I'm writing this to hopefully explain that when I say, "It needs to be gluten free", well, IT ACTUALLY NEEDS TO BE GLUTEN FREE. I am not willing to sacrifice a week of my life just to avoid someone else's momentary inconvenience or social discomfort with my "pickiness".

I'm writing this because it is not fair or reasonable to ask me, or anyone else, to attend a food based function if my dietary needs cannot be met. No, it's not OK for me to "just eat before I come" (Yes, I have had people suggest this) or "just take a punt" (NO.) I do not want to sit watching other people eat while I sip my water. I refuse to risk being made sick because it's too much trouble to make my food safe.

This glutening was my own doing, sort of (I ordered the food, I trusted it based on past experiences, I ate it. These things happen). But I have been caught multiple times in the past by other people's lack of concern or lack of interest, and you know what, bugger that. If this makes me a bad guest, so be it. I'm not doing it anymore. The sequelae of being glutened is just too revolting.


  1. Thank you for sharing this. It sounds absolutely terrible. I think that is not nearly enough discussion about these illnesses, especially given their growing trends.
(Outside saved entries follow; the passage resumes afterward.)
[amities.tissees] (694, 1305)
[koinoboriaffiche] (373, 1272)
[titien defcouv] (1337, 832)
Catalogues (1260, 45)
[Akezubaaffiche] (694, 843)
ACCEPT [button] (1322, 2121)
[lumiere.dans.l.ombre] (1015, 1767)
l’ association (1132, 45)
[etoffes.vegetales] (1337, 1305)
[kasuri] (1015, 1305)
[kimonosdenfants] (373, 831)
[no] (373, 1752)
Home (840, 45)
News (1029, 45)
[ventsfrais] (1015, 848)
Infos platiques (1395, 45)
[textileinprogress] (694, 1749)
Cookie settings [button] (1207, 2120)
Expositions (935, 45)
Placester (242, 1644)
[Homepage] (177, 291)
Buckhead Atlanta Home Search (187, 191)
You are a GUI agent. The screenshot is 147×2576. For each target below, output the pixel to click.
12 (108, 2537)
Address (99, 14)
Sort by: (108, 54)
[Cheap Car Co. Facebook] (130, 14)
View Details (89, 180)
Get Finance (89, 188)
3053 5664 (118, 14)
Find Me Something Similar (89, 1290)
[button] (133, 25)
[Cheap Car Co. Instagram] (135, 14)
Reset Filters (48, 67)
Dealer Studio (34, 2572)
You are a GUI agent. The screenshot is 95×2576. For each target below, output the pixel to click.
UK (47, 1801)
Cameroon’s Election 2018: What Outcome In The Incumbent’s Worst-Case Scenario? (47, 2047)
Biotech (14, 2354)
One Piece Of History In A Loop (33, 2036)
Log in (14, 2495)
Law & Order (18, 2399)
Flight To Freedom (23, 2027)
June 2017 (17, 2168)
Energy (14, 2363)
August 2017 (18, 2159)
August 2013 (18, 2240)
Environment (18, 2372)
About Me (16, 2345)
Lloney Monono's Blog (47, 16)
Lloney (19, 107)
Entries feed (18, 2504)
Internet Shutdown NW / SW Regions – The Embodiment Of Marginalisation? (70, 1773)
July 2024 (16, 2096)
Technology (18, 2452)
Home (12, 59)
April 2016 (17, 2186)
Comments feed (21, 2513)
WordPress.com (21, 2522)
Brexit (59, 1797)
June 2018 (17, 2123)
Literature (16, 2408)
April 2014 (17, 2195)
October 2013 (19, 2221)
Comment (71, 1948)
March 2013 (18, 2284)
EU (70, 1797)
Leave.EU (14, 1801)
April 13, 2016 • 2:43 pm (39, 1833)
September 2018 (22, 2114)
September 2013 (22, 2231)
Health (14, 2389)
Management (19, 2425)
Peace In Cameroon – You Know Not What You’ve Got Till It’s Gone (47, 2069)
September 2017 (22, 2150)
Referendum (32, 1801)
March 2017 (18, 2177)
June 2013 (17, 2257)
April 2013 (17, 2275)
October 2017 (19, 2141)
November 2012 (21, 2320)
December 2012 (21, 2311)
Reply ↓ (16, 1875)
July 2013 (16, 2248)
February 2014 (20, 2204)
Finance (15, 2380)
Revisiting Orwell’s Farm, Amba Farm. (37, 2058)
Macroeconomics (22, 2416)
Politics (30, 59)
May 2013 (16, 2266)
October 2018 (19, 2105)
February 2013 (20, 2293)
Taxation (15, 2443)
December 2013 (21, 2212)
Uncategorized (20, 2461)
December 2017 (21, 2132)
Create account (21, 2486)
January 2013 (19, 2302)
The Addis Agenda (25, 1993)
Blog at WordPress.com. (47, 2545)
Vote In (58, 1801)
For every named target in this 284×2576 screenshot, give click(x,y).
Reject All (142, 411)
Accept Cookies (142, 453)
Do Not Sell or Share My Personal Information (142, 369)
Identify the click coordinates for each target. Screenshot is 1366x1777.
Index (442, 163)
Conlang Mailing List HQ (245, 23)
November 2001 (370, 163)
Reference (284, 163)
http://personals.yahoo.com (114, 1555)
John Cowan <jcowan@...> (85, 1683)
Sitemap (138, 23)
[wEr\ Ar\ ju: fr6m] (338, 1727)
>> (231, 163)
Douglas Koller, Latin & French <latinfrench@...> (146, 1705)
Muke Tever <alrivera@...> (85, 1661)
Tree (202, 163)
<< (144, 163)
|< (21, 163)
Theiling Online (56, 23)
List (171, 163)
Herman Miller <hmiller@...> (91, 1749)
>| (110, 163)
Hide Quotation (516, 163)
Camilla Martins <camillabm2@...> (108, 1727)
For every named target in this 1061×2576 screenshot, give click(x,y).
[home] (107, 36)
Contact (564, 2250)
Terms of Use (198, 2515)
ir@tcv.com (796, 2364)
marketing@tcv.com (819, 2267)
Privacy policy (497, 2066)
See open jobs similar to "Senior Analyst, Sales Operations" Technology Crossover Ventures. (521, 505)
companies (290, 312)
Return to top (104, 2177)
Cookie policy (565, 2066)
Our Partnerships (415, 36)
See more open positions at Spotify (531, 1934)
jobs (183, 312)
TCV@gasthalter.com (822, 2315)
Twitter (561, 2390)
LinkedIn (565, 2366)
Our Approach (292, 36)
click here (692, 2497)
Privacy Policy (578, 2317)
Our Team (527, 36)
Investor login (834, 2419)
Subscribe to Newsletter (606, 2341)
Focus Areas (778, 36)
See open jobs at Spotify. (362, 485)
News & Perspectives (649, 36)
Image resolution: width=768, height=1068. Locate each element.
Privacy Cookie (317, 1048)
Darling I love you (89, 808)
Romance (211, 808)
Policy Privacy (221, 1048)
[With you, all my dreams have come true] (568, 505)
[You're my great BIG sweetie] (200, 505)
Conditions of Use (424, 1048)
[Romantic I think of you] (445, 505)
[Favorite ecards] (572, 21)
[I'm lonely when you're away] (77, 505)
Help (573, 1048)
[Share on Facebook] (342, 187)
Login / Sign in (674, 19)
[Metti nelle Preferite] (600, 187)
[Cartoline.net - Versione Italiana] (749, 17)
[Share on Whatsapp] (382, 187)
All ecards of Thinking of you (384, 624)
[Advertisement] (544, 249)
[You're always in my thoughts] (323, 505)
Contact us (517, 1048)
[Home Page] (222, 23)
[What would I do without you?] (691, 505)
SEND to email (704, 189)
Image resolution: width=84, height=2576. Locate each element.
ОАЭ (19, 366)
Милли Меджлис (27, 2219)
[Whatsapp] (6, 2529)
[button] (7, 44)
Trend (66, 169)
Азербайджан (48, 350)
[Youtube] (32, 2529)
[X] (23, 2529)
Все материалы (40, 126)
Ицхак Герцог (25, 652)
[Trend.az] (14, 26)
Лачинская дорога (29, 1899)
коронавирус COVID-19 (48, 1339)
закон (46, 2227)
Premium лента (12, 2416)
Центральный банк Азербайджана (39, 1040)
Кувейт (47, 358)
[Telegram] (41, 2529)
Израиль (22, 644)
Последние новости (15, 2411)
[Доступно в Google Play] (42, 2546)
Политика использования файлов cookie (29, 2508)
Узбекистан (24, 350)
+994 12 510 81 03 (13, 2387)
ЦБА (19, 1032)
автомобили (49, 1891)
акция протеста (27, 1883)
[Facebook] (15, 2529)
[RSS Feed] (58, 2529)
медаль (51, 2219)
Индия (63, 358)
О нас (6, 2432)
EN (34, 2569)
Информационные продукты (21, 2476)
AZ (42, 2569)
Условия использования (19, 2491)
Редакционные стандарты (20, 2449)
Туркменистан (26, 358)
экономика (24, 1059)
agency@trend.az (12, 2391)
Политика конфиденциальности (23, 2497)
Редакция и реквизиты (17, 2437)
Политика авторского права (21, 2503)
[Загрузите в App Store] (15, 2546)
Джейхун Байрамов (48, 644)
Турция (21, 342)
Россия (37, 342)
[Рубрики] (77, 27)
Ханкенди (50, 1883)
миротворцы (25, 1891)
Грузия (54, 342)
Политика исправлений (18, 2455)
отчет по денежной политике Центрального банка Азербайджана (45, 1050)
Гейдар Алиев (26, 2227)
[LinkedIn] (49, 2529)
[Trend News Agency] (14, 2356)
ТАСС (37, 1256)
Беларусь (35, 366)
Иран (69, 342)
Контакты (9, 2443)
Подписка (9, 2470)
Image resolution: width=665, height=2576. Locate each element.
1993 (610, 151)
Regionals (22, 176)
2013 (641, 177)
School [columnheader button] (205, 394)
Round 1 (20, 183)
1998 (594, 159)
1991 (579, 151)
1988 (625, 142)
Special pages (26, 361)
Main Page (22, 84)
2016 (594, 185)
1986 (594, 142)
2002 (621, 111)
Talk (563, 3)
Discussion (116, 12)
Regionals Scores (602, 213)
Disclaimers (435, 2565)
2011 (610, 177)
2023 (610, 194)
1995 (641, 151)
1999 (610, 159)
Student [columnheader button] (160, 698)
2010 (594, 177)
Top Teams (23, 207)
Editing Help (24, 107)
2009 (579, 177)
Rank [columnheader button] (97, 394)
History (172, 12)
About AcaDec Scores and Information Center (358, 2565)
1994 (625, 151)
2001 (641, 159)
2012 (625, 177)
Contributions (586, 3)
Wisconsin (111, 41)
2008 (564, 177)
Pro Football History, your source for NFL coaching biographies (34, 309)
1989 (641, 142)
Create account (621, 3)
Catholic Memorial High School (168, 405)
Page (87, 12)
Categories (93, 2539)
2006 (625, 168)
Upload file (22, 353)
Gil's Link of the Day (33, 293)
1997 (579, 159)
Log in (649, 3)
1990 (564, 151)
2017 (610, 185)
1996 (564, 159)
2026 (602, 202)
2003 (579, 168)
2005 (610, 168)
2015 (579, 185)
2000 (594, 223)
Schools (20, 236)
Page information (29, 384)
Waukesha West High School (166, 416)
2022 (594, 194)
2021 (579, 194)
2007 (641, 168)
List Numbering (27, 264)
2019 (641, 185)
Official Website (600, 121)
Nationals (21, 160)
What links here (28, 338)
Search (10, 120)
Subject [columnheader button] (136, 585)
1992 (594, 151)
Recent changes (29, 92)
    Fairy wishes and butterfly kisses lovely

  2. Oh my goodness, this is awful - of course you should not eat gluten - how dare anyone even suggest otherwise?? People's inability to understand these things makes my mind boggle - my son has severe allergies and I was once told by someone - that he should eat it (her food) because it was home made and that the allergies are only for commercial food - I wanted to thump her! Their inconvenience is insulting isn't it?
    Hope you feel better soon xx
    Josefa from #teamIBOT

  3. It's totally fair for you to insist on being able to eat food that suits you. I agree - a week spent in pain and discomfort is completely unfair.

  4. That sounds downright miserable. :( How long have you known about it? It really makes me wonder about what we put in our mouths these days! Not just people who have known problems, but all of us. I can only just begin to imagine how hard it must be, especially in social situations. -Aroha (#teamIBOT)

  5. I never understood the importance of gluten free until we realised that my son had a wheat intolerance. Obviously not as severe as your condition, but considering he's only just turned 3, the difference we've noticed since eliminating wheat is AMAZING. So now I take people far more seriously when they tell me then need gluten free options!

  6. I commented and looked away and then the box was empty again. Did I publish? lol.
    What I was saying was that I never understood the importance of gluten free until we discovered our son had a wheat intolerance. Not quite as severe as your situation, but the difference in him since we eliminated wheat is AMAZING. So now I have a new found respect for gluten free requirements!